Im Krankenhaus angekommen musste die Oma auch überall mit hin, denn Bambinchen wollte alle um sich herum haben die ihr wichtig sind & anwesend waren. Das arme Kind hatte nun schon ganz rote Augen und „Weinpünktchen“ von den vielen Tränen. Kurz nachdem der Arzt ins Behandlungszimmer kam, gab es auch schon die erste Entwarnung… es war NICHTS gebrochen. Der Arzt war sehr lieb zu ihr & hatte eine sehr sympathische Ausstrahlung. Zum Glück, denn ich habe dort auch schon ganz andere Ärzte erlebt. Er untersuchte Bambinchens Arm und versuchte anschließend das Radiusköpfchen wieder einzurenken. Das aaaaaarme Kind 🙁
Sie weinte so sehr vor Schmerzen, dass es mir mein kleines Herzchen fast zerriss, man leidet ja immerhin mindestens genauso sehr mit…

Nachdem der Arzt uns alles sehr genau erklärt hatte und meinte, dass es jetzt eigentlich sehr schnell wieder besser werden müsste, versorgte er erst mal einen anderen Patienten. Wir sollten in dieser Zeit ein wenig beobachten, ob sie ihren Arm denn wieder bewegte… denn das tat sie eben nicht. Einige Zeit später kam er zurück, doch besser war es leider immer noch nicht. Also schaute er sich den Arm erneut genau an & während er gerade versuchte ihn ein zweites Mal einzurenken sagte er, dass ihr das was er jetzt tut nicht mehr weh tun dürfte. Kaum hatte er fertig gesprochen hörten wir den schlimmsten Aufschrei, den wir von unserer kleinen Minimaus bisher gehört hatten…

Somit verordnete er uns 250 mg Paracetamol und gab uns gleich 2 Zäpfchen mit. Wir sollten nun die Nacht abwarten, doch am nächsten Tag müsste es deutlich besser sein, sonst sollen wir doch bitte zum röntgen kommen.

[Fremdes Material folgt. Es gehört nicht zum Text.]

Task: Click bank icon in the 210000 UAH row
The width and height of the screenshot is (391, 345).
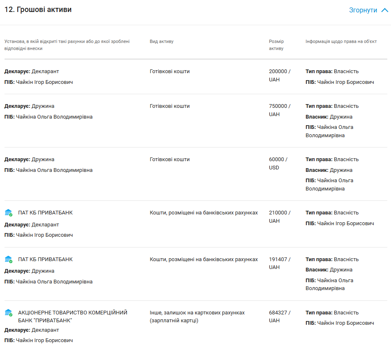Action: pos(8,213)
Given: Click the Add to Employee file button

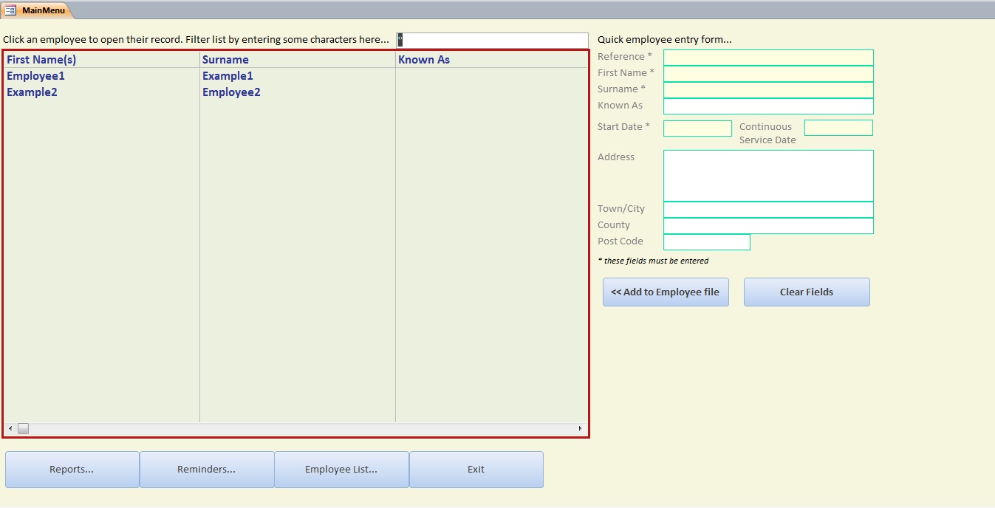Looking at the screenshot, I should (x=666, y=292).
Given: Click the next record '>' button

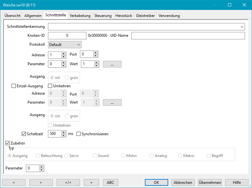Looking at the screenshot, I should [41, 182].
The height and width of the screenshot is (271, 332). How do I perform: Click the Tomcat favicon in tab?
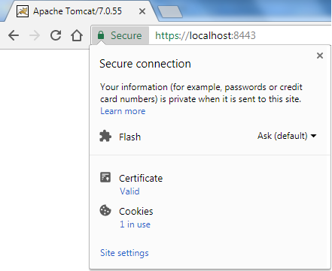23,11
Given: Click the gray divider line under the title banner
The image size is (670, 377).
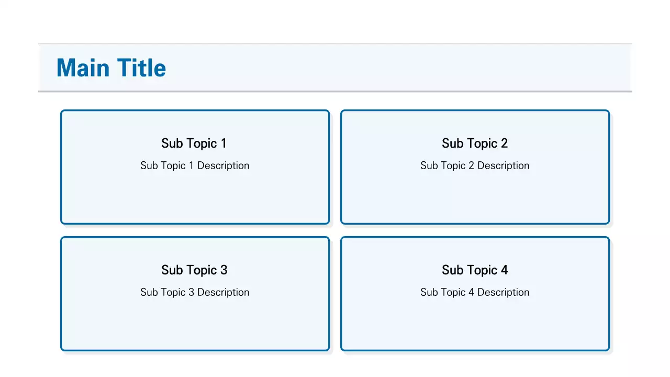Looking at the screenshot, I should coord(335,92).
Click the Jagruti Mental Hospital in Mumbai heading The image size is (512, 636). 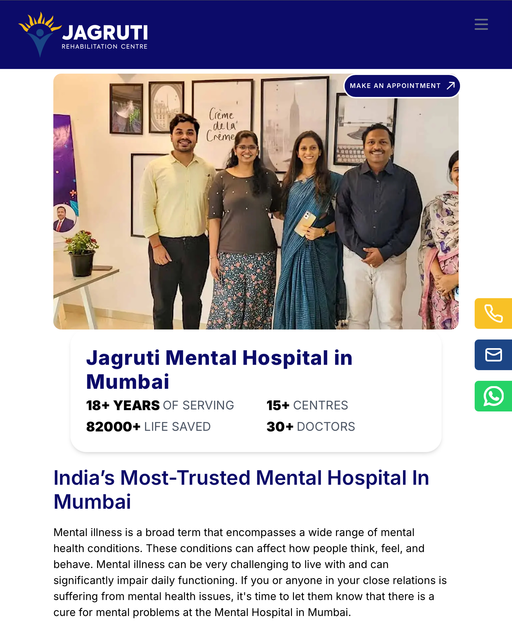[x=219, y=369]
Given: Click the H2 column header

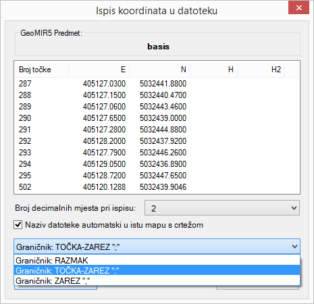Looking at the screenshot, I should click(261, 70).
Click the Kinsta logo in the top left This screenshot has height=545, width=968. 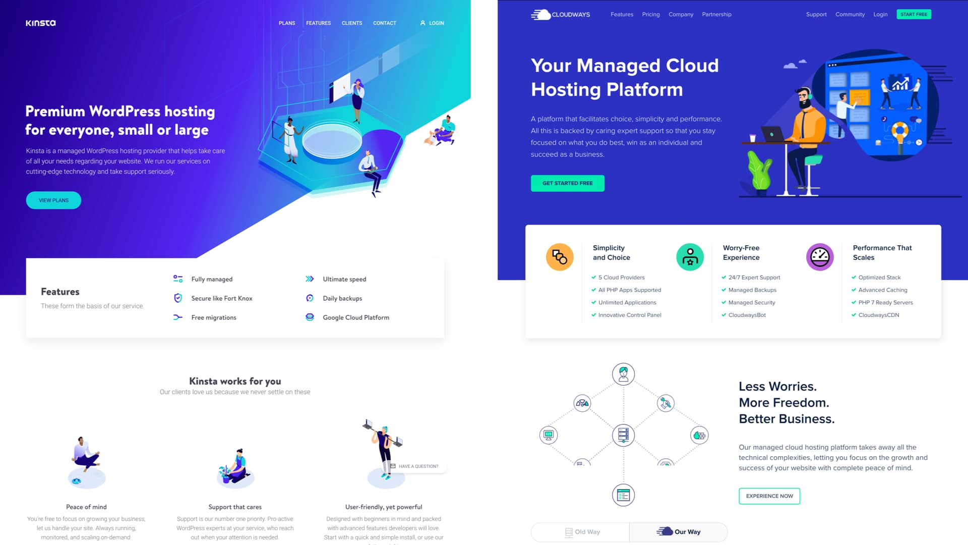(40, 23)
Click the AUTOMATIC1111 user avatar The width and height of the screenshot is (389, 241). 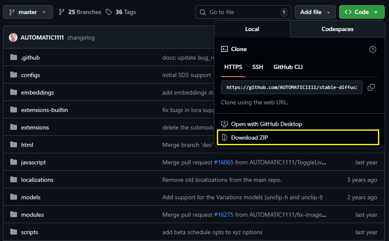click(x=13, y=37)
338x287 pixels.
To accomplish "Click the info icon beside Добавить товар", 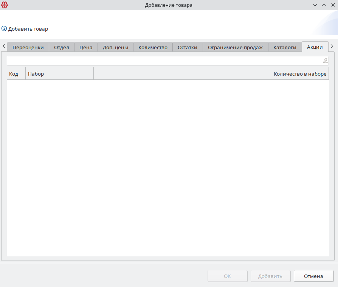I will 4,29.
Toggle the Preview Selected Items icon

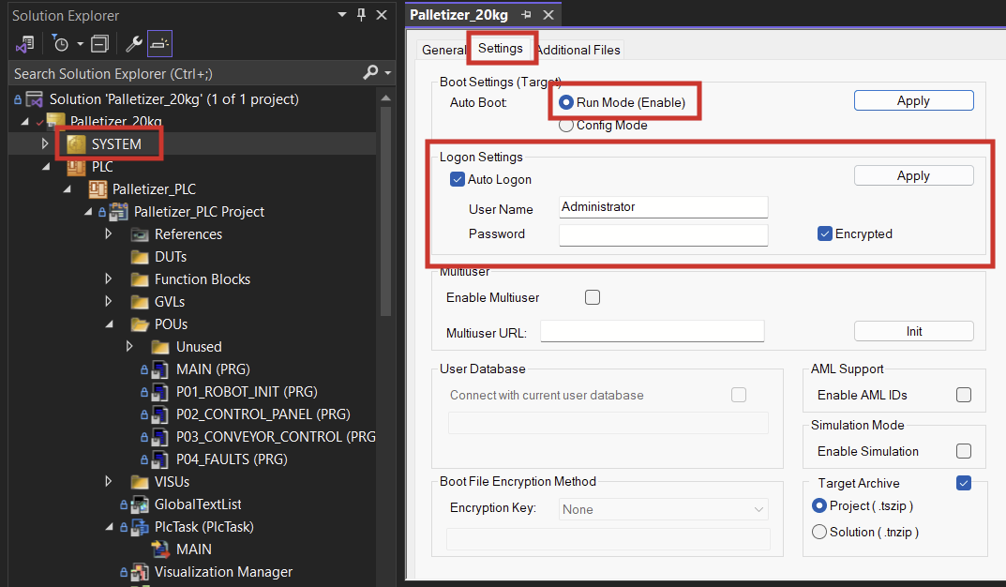point(159,44)
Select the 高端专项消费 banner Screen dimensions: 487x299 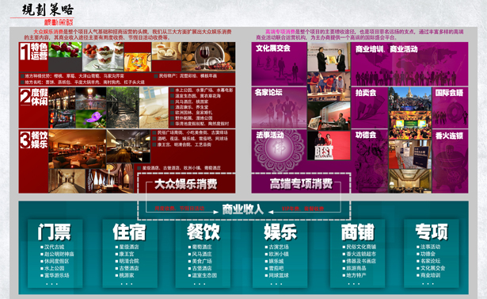(x=301, y=183)
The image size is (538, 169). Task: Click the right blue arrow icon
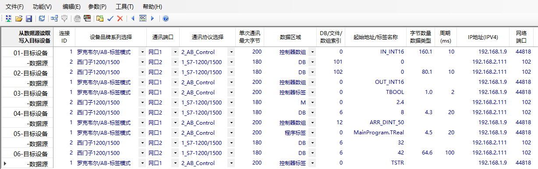pos(152,18)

Er wünschte uns alles Gute und Bambinchen winkte ihm sogar zum Abschied. Zur Belohnung für ihre Tapferkeit hatten wir ihr noch schnell ein Eis gekauft und wollten anschließend einfach nur noch nach Hause.

Zu Hause angekommen kuschelten wir uns mit ihrem Lieblingsfilm (Robin Hood) gemeinsam in unser Bett & hofften auf eine schnelle Wirkung des Zäpfchens und anschließenden Schlaf. Doch daran war nicht zu denken. Durch das Paracetamol wurde sie so überdreht, dass sie nur noch am rumalbern war. Dabei vergaß sie immer wieder ihren schmerzenden Arm und somit begann das Weinen von vorne 🙁

Wir hatten schon fest damit gerechnet, dass sie nun wirklich geröngt werden wird, doch Gott sei Dank war „nur“ ein weiteres & somit 3. Mal Einrenken nötig. Kurz darauf war ihre Welt wieder in Ordnung und unser kleines Mädchen ist wieder wie eh und je 🙂

6 comments

  1. Oh Gott, ich bin auch gespannt wann wir das erste Mal ins Krankenhaus müssen.
    Es ist ja immer schrecklich, wenn den Kleinen was fehlt, aber dann so was richtig Schmerzhaftes.
    Aber schön, wenn es ihr wieder gut geht. 🙂

  2. Oh wei, was für ein Schock!!!! Die arme Kleine (und ihr natürlich auch). Muss der Horror sein, sie so leiden zu sehen. Aber gut, dass es jetzt wieder besser ist. Puh!